| 1918 |
- Abandon des études secondaires.
- Fréquente assidûment les bouquinistes, les librairies, les bibliothèques, les musées, les théâtres et les salles de cinéma.
- M est très souvent au musée Guimet. Dans sa bibliothèque, il découvre les grands textes de l'Inde (des textes du Mahâbhârata dont la Bhagavad-Gîtâ, le Ramâyâna, des Veda et des Upanishad), du bouddhisme (des textes de la Deuxième Corbeille - des sutras; des textes ch'an, zen ou amidistes) et de la Chine (le Laozi, le Zhuangzi, les Entretiens de Confucius, notamment). Il y lit particulièrement Shankara qui va fortement marquer sa sensibilité rebelle au dualisme occidental. — M pratiquera toute sa vie les grands textes de l'Asie.
 - Dans les années suivantes (et jusqu'à la fin de sa vie), M fréquentera régulièrement les grands passeurs de l'Asie (René Grousset, Marcel Granet, René Guénon, Ananda Coomaraswamy, Jacques Gernet, Jean Varenne, Jean Herbert, T.D. Suzuki, Sylvain Lévy, Alfred Foucher, Jean Filliozat, Louis Renou, Mircea Eliade, …).
- Commence à lire Nietzsche. (Il trouvera plus tard chez Guy de Pourtalès et chez Podach l'anecdote de la traversée du Saint-Gothard.)
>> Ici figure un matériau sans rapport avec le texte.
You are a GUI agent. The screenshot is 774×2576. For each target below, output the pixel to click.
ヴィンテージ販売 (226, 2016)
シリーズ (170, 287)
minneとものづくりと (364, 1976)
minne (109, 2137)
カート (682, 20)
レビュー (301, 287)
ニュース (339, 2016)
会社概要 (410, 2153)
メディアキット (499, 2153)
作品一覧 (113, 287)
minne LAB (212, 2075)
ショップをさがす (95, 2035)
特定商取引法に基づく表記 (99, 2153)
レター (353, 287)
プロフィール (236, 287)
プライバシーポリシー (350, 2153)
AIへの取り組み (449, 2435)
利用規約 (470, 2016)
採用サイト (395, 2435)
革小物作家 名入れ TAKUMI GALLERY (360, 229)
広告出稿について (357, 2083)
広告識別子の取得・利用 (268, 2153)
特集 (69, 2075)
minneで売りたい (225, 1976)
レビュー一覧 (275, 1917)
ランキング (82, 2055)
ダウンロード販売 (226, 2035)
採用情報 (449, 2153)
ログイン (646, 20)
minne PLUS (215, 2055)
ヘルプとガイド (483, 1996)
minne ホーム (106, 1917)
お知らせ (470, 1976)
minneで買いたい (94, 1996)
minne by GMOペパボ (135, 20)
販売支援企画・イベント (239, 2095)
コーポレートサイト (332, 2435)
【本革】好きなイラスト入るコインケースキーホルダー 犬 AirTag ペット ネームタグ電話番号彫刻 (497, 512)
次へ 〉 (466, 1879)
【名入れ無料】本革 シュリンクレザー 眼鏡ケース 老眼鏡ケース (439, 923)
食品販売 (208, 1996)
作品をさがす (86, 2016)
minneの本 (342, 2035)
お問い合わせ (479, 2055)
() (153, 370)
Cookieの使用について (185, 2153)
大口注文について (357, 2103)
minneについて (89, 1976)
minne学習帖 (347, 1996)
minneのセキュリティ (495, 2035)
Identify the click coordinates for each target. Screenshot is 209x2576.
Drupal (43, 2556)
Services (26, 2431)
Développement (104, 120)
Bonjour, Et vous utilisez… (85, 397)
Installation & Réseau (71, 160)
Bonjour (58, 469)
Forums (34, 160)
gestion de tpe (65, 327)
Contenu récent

- La formation intellectuelle de M a lieu totalement en dehors des écoles et des universités. Sa solidité n'est pas celle du carcan scolaire mais celle, riche et féconde, d'un exceptionnel sens de la synthèse. La culture littéraire, esthétique et philosophique de M est particulièrement réceptive aux modes de pensée de l'Orient (la non-dualité de Shankara ou de la Chine taoïste, par exemple), presque totalement «impensables» en Occident, où prédominent les traditions aristotélicienne et cartésienne.